Memory turns the AI from a stateless tool into a teammate that learns your preferences, understands your project, and builds on past conversations. It works at two levels: personal memories that follow you around, and workspace knowledge shared across your team.
Remembering things
When you say something like “remember that I prefer dark mode” or “keep in mind our staging server is api-staging.example.com”, the AI stores that as a memory. It categorizes it automatically — preference, fact, or context — and loads it into every future conversation.
The AI doesn’t announce what it remembers. If you ask about deployment and the AI knows your staging URL, it references it naturally. If a memory contradicts something you’re saying right now, the current conversation wins.
The AI recognizes phrases like “remember that…” or “keep in mind…” and stores them automatically. Beyond that, the Memory app exposes four actions that the AI can invoke as app actions during conversation:
- remember — store a new memory from text you provide
- recall — search your memories (“recall anything about deployment”)
- list — see everything you’ve stored
- forget — remove a specific memory (“forget the thing about dark mode”)

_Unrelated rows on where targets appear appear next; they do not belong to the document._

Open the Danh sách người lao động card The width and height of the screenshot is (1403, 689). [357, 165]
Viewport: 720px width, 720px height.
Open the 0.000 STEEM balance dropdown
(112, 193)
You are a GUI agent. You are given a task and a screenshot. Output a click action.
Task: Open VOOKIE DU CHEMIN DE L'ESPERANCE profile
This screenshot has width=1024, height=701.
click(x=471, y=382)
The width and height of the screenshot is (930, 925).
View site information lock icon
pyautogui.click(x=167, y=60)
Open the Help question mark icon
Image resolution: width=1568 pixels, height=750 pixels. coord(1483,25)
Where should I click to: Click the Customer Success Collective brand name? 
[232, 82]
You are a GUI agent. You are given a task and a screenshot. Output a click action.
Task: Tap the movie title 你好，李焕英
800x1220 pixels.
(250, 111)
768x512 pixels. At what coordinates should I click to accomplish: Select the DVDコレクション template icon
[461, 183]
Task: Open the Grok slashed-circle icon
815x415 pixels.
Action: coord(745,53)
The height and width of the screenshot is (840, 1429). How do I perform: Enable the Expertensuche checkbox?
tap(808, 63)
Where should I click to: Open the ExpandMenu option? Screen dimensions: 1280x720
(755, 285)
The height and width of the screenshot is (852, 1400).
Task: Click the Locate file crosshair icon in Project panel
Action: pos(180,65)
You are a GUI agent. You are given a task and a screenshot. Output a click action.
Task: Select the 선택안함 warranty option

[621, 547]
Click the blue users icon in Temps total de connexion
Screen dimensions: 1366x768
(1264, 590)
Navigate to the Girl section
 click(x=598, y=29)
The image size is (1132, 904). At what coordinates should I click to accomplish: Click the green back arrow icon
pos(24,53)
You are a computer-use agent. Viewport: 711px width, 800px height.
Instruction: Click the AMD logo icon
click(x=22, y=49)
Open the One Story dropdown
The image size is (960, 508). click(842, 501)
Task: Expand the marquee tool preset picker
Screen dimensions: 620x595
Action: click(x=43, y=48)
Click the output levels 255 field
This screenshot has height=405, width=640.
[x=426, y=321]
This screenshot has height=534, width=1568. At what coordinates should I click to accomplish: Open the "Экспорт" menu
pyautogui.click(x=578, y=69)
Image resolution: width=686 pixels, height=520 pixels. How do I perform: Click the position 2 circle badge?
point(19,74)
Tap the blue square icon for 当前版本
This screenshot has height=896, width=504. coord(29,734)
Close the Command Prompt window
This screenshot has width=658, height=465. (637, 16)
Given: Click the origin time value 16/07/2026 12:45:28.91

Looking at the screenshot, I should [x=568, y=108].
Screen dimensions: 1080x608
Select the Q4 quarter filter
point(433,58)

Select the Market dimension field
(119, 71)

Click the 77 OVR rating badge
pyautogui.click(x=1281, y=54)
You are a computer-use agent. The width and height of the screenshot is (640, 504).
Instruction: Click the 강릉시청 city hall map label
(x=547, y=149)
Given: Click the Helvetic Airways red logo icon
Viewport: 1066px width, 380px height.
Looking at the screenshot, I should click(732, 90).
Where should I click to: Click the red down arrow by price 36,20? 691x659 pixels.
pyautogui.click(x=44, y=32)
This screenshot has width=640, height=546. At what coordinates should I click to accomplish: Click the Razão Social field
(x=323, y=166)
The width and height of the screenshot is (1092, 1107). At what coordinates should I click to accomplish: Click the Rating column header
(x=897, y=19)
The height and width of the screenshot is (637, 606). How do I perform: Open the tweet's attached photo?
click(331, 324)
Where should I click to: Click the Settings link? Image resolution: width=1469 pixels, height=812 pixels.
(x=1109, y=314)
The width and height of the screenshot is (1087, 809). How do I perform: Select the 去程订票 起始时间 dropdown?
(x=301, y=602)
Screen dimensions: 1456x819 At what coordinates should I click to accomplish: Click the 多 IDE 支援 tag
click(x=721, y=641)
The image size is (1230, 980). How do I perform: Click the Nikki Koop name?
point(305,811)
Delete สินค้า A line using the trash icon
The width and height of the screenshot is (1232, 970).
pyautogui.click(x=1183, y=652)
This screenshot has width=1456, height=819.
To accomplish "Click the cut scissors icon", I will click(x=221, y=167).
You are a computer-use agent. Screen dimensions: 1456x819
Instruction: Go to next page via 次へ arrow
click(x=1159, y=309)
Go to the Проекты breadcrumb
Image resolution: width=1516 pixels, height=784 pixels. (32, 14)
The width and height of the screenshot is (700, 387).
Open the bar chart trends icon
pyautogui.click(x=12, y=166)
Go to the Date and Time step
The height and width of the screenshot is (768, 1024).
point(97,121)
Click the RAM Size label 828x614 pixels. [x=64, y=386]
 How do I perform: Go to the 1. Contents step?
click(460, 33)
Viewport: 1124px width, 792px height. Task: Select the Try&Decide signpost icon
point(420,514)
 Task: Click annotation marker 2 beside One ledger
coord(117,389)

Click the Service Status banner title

- add — summarize recent messages into a memory
These are full app actions implemented in the Memory app
(src/apps/memory/app.tsx), not just UI operations. The AI discovers and calls
them the same way it calls any installed app’s actions.
How context gets loaded
Before every conversation, the AI loads relevant context in the background. Your personal memories and workspace-wide knowledge are fetched in parallel, each with a 500ms timeout — if the database is slow, the AI starts without context rather than making you wait.
The system loads up to 20 entries per category. Your memories are sorted by recency. Workspace knowledge is sorted by weight (importance) first, then recency. Each entry is capped at 200 characters in the prompt — enough for a fact or preference, with longer content available through search on demand.
This context appears in the AI’s prompt as “memories about you” and “workspace knowledge” sections. The AI is instructed to use these naturally and trust the current conversation over stored memories if they conflict.
AI visibility
When apps store data, the aiVisibility field controls how the AI can access
it.
context — loaded into every conversation automatically. The AI sees this before you say anything. Use for preferences, key facts, and critical reference data that should always be top of mind.
searchable — the default. Not loaded upfront, but the AI finds it when searching. Most app data belongs here: synced records, issues, customers, documentation. The AI discovers it on demand when someone asks a relevant question.
hidden — invisible to the AI. Won’t appear in context or search results. Hidden entries are actively removed from the search index. Use for internal app state, sync cursors, or bookkeeping data that has no value in conversation.
Note that tools.data.private already keeps data invisible to the AI and other
users. Setting aiVisibility: 'hidden' on public data is for entries that
should appear in the workspace data view but stay out of AI conversations.
Scope
The scope field controls whose conversations include the data.
user — belongs to one person. The AI only loads user-scoped context in that person’s conversations. Your memories are private to you — the AI won’t reference your preferences when talking to someone else.
server — shared across the workspace. This is the default. Everyone’s conversations include server-scoped context. Team knowledge, project glossaries, and shared conventions go here.
channel — tied to a specific channel. Useful for channel-specific guidelines or project-focused reference data that only matters in one conversation space. Note: channel-scoped data is available through search but is not automatically loaded into the AI’s context the way user and server scoped data is.
Apps contributing context
Any app can enrich the AI’s knowledge through the aiVisibility and scope
fields on stored data. A practical pattern: store your most important records as
context so the AI always knows about them, and everything else as searchable
for on-demand discovery.
The weight field influences ordering for context-level data. Higher-weight items load first when there are many entries competing for those 20 slots. Give critical data a weight of 4-5, nice-to-have context 1-2. Weight has no effect on searchable or hidden data.